- Try it: Nothing in the entries may differ when you return them.

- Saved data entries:
- Opening Delimiter -

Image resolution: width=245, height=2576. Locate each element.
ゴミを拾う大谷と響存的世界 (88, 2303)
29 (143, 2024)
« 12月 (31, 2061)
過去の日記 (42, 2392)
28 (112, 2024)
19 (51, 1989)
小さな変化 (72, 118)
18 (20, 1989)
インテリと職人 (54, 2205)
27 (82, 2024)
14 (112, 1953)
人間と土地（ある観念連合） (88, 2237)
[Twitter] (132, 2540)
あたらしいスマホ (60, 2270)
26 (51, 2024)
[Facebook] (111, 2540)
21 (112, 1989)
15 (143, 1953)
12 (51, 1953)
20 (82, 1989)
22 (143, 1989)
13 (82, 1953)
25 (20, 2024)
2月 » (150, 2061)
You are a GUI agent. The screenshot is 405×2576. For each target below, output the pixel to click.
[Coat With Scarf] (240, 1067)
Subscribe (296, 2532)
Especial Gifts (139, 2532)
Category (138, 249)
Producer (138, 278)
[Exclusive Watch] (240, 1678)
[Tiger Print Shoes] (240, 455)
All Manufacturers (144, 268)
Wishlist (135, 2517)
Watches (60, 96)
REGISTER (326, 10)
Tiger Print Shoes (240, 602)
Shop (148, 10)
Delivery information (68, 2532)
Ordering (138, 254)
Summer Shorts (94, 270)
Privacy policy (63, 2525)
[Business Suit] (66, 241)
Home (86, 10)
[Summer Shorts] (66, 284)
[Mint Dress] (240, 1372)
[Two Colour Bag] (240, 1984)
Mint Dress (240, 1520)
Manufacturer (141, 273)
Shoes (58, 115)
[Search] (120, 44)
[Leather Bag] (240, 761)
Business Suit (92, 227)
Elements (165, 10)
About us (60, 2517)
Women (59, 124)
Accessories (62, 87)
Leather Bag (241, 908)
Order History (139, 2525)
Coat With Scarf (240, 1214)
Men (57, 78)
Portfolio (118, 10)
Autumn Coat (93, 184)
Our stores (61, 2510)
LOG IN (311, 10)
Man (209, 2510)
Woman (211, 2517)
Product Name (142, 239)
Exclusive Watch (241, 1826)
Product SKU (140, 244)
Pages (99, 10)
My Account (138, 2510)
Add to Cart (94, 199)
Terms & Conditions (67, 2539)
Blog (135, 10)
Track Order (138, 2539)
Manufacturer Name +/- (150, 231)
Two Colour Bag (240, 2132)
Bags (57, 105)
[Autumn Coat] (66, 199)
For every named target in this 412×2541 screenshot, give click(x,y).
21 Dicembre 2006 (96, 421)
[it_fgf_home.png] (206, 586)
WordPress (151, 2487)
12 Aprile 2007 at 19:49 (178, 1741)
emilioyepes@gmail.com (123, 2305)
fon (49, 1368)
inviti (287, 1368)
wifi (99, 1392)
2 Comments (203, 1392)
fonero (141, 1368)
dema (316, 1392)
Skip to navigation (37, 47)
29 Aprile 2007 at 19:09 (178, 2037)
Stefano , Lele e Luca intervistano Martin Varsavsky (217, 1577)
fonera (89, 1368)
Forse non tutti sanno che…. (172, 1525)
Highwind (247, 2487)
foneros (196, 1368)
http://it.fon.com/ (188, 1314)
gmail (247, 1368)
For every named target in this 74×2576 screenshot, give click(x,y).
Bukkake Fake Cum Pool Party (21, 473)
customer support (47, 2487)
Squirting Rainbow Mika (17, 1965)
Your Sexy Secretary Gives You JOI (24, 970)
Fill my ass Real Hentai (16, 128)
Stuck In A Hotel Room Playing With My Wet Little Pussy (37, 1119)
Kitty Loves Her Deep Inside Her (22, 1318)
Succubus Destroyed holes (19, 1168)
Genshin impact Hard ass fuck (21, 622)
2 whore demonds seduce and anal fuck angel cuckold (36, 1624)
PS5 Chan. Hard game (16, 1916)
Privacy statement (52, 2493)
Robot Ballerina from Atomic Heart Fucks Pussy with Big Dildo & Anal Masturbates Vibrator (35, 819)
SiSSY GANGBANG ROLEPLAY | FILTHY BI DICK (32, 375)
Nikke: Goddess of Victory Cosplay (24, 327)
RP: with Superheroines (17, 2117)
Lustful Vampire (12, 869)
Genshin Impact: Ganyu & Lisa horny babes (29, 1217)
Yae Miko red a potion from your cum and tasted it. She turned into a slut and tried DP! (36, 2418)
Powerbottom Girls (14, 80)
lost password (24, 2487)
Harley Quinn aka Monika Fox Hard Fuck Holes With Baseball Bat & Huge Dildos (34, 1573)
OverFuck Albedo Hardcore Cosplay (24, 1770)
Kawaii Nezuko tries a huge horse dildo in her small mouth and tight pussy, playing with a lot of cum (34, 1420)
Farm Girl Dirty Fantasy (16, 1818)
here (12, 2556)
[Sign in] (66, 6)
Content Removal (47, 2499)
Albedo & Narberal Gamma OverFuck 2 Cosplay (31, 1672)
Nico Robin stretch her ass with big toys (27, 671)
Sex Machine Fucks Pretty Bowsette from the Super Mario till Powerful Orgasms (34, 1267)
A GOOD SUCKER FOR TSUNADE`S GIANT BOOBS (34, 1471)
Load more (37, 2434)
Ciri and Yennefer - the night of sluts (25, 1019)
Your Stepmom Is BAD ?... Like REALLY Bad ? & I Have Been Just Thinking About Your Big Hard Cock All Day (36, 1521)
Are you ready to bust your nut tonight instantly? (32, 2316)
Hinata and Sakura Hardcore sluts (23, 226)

- Closing Delimiter -

- Your solution:
Image resolution: width=245, height=2576. Locate each element.
ゴミを拾う大谷と響存的世界 (88, 2303)
29 (143, 2024)
« 12月 (31, 2061)
過去の日記 (42, 2392)
28 (112, 2024)
19 (51, 1989)
小さな変化 (72, 118)
18 (20, 1989)
インテリと職人 (54, 2205)
27 (82, 2024)
14 (112, 1953)
人間と土地（ある観念連合） (88, 2237)
[Twitter] (132, 2540)
あたらしいスマホ (60, 2270)
26 (51, 2024)
[Facebook] (111, 2540)
21 (112, 1989)
15 (143, 1953)
12 (51, 1953)
20 (82, 1989)
22 (143, 1989)
13 (82, 1953)
25 (20, 2024)
2月 » (150, 2061)
You are a GUI agent. The screenshot is 405×2576. For each target below, output the pixel to click.
[Coat With Scarf] (240, 1067)
Subscribe (296, 2532)
Especial Gifts (139, 2532)
Category (138, 249)
Producer (138, 278)
[Exclusive Watch] (240, 1678)
[Tiger Print Shoes] (240, 455)
All Manufacturers (144, 268)
Wishlist (135, 2517)
Watches (60, 96)
REGISTER (326, 10)
Tiger Print Shoes (240, 602)
Shop (148, 10)
Delivery information (68, 2532)
Ordering (138, 254)
Summer Shorts (94, 270)
Privacy policy (63, 2525)
[Business Suit] (66, 241)
Home (86, 10)
[Summer Shorts] (66, 284)
[Mint Dress] (240, 1372)
[Two Colour Bag] (240, 1984)
Mint Dress (240, 1520)
Manufacturer (141, 273)
Shoes (58, 115)
[Search] (120, 44)
[Leather Bag] (240, 761)
Business Suit (92, 227)
Elements (165, 10)
About us (60, 2517)
Women (59, 124)
Accessories (62, 87)
Leather Bag (241, 908)
Order History (139, 2525)
Coat With Scarf (240, 1214)
Men (57, 78)
Portfolio (118, 10)
Autumn Coat (93, 184)
Our stores (61, 2510)
LOG IN (311, 10)
Man (209, 2510)
Woman (211, 2517)
Product Name (142, 239)
Exclusive Watch (241, 1826)
Product SKU (140, 244)
Pages (99, 10)
My Account (138, 2510)
Add to Cart (94, 199)
Terms & Conditions (67, 2539)
Blog (135, 10)
Track Order (138, 2539)
Manufacturer Name +/- (150, 231)
Two Colour Bag (240, 2132)
Bags (57, 105)
[Autumn Coat] (66, 199)
For every named target in this 412×2541 screenshot, give click(x,y).
21 Dicembre 2006 (96, 421)
[it_fgf_home.png] (206, 586)
WordPress (151, 2487)
12 Aprile 2007 at 19:49 (178, 1741)
emilioyepes@gmail.com (123, 2305)
fon (49, 1368)
inviti (287, 1368)
wifi (99, 1392)
2 Comments (203, 1392)
fonero (141, 1368)
dema (316, 1392)
Skip to navigation (37, 47)
29 Aprile 2007 at 19:09 (178, 2037)
Stefano , Lele e Luca intervistano Martin Varsavsky (217, 1577)
fonera (89, 1368)
Forse non tutti sanno che…. (172, 1525)
Highwind (247, 2487)
foneros (196, 1368)
http://it.fon.com/ (188, 1314)
gmail (247, 1368)
For every named target in this 74×2576 screenshot, give click(x,y).
Bukkake Fake Cum Pool Party (21, 473)
customer support (47, 2487)
Squirting Rainbow Mika (17, 1965)
Your Sexy Secretary Gives You JOI (24, 970)
Fill my ass Real Hentai (16, 128)
Stuck In A Hotel Room Playing With My Wet Little Pussy (37, 1119)
Kitty Loves Her Deep Inside Her (22, 1318)
Succubus Destroyed holes (19, 1168)
Genshin impact Hard ass fuck (21, 622)
2 whore demonds seduce and anal fuck angel cuckold (36, 1624)
PS5 Chan. Hard game (16, 1916)
Privacy statement (52, 2493)
Robot Ballerina from Atomic Heart Fucks Pussy with Big Dildo & Anal Masturbates Vibrator (35, 819)
SiSSY GANGBANG ROLEPLAY | FILTHY BI DICK (32, 375)
Nikke: Goddess of Victory Cosplay (24, 327)
RP: with Superheroines (17, 2117)
Lustful Vampire (12, 869)
Genshin Impact: Ganyu & Lisa horny babes (29, 1217)
Yae Miko red a potion from your cum and tasted it. She turned into a slut and tried DP! (36, 2418)
Powerbottom Girls (14, 80)
lost password (24, 2487)
Harley Quinn aka Monika Fox Hard Fuck Holes With Baseball Bat & Huge Dildos (34, 1573)
OverFuck Albedo Hardcore Cosplay (24, 1770)
Kawaii Nezuko tries a huge horse dildo in her small mouth and tight pussy, playing with a lot of cum (34, 1420)
Farm Girl Dirty Fantasy (16, 1818)
here (12, 2556)
[Sign in] (66, 6)
Content Removal (47, 2499)
Albedo & Narberal Gamma OverFuck 2 Cosplay (31, 1672)
Nico Robin stretch her ass with big toys (27, 671)
Sex Machine Fucks Pretty Bowsette from the Super Mario till Powerful Orgasms (34, 1267)
A GOOD SUCKER FOR TSUNADE`S GIANT BOOBS (34, 1471)
Load more (37, 2434)
Ciri and Yennefer - the night of sluts (25, 1019)
Your Stepmom Is BAD ?... Like REALLY Bad ? & I Have Been Just Thinking About Your Big Hard Cock All Day (36, 1521)
Are you ready to bust your nut tonight instantly? (32, 2316)
Hinata and Sakura Hardcore sluts (23, 226)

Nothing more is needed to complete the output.